[Recorded data]
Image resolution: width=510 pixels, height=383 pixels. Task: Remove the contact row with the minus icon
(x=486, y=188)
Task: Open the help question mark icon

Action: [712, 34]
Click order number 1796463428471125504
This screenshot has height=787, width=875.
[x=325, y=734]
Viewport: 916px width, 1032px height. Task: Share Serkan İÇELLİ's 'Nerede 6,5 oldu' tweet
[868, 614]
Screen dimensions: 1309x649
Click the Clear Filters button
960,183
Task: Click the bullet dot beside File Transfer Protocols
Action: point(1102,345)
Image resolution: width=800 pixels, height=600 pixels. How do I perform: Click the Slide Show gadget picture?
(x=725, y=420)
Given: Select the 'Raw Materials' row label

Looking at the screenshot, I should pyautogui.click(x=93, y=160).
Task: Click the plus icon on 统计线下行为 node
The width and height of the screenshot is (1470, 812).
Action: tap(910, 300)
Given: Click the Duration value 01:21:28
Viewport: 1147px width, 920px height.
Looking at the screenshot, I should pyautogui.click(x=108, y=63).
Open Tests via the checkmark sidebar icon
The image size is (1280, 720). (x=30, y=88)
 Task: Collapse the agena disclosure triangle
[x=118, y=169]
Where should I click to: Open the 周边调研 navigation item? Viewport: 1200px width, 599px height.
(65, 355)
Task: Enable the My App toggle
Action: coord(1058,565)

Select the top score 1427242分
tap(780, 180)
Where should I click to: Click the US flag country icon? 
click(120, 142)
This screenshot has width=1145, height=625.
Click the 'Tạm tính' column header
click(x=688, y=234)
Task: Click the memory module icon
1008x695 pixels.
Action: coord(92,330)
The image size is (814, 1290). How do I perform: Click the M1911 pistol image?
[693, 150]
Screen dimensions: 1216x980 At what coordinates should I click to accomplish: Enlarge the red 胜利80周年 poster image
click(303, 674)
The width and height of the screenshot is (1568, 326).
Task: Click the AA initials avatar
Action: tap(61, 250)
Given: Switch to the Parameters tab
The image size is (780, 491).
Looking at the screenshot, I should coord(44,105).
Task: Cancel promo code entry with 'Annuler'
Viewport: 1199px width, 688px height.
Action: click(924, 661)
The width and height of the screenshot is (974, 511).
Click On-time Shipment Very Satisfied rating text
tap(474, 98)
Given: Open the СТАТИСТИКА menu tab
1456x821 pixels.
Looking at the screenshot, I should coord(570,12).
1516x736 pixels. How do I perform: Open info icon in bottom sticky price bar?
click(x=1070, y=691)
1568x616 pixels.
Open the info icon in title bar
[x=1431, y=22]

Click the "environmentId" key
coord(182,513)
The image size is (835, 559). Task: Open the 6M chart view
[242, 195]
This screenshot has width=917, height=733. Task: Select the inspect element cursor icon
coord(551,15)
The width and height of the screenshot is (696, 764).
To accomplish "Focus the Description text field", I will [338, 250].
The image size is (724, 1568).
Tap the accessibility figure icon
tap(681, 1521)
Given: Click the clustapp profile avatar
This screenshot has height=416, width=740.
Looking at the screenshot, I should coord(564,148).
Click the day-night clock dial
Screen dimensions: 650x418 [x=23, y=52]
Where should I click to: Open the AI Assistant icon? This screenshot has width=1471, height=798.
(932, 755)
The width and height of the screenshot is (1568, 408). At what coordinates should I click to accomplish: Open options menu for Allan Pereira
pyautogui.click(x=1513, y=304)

REQUIREMENT: Would you restate the entries word for word, omitting none?

EXERCISE RESULT:
Image resolution: width=510 pixels, height=383 pixels. Task: Remove the contact row with the minus icon
(x=486, y=188)
Task: Open the help question mark icon

Action: [712, 34]
Click order number 1796463428471125504
This screenshot has height=787, width=875.
[x=325, y=734]
Viewport: 916px width, 1032px height. Task: Share Serkan İÇELLİ's 'Nerede 6,5 oldu' tweet
[868, 614]
Screen dimensions: 1309x649
Click the Clear Filters button
960,183
Task: Click the bullet dot beside File Transfer Protocols
Action: point(1102,345)
Image resolution: width=800 pixels, height=600 pixels. How do I perform: Click the Slide Show gadget picture?
(x=725, y=420)
Given: Select the 'Raw Materials' row label

Looking at the screenshot, I should pyautogui.click(x=93, y=160).
Task: Click the plus icon on 统计线下行为 node
The width and height of the screenshot is (1470, 812).
Action: tap(910, 300)
Given: Click the Duration value 01:21:28
Viewport: 1147px width, 920px height.
Looking at the screenshot, I should pyautogui.click(x=108, y=63).
Open Tests via the checkmark sidebar icon
The image size is (1280, 720). (x=30, y=88)
 Task: Collapse the agena disclosure triangle
[x=118, y=169]
Where should I click to: Open the 周边调研 navigation item? Viewport: 1200px width, 599px height.
(65, 355)
Task: Enable the My App toggle
Action: coord(1058,565)

Select the top score 1427242分
tap(780, 180)
Where should I click to: Click the US flag country icon? 
click(120, 142)
This screenshot has width=1145, height=625.
Click the 'Tạm tính' column header
click(x=688, y=234)
Task: Click the memory module icon
1008x695 pixels.
Action: coord(92,330)
The image size is (814, 1290). How do I perform: Click the M1911 pistol image?
[693, 150]
Screen dimensions: 1216x980 At what coordinates should I click to accomplish: Enlarge the red 胜利80周年 poster image
click(303, 674)
The width and height of the screenshot is (1568, 326).
Task: Click the AA initials avatar
Action: tap(61, 250)
Given: Switch to the Parameters tab
The image size is (780, 491).
Looking at the screenshot, I should coord(44,105).
Task: Cancel promo code entry with 'Annuler'
Viewport: 1199px width, 688px height.
Action: click(924, 661)
The width and height of the screenshot is (974, 511).
Click On-time Shipment Very Satisfied rating text
tap(474, 98)
Given: Open the СТАТИСТИКА menu tab
1456x821 pixels.
Looking at the screenshot, I should coord(570,12).
1516x736 pixels. How do I perform: Open info icon in bottom sticky price bar?
click(x=1070, y=691)
1568x616 pixels.
Open the info icon in title bar
[x=1431, y=22]

Click the "environmentId" key
coord(182,513)
The image size is (835, 559). Task: Open the 6M chart view
[242, 195]
This screenshot has width=917, height=733. Task: Select the inspect element cursor icon
coord(551,15)
The width and height of the screenshot is (696, 764).
To accomplish "Focus the Description text field", I will [338, 250].
The image size is (724, 1568).
Tap the accessibility figure icon
tap(681, 1521)
Given: Click the clustapp profile avatar
This screenshot has height=416, width=740.
Looking at the screenshot, I should coord(564,148).
Click the day-night clock dial
Screen dimensions: 650x418 [x=23, y=52]
Where should I click to: Open the AI Assistant icon? This screenshot has width=1471, height=798.
(932, 755)
The width and height of the screenshot is (1568, 408). At what coordinates should I click to accomplish: Open options menu for Allan Pereira
pyautogui.click(x=1513, y=304)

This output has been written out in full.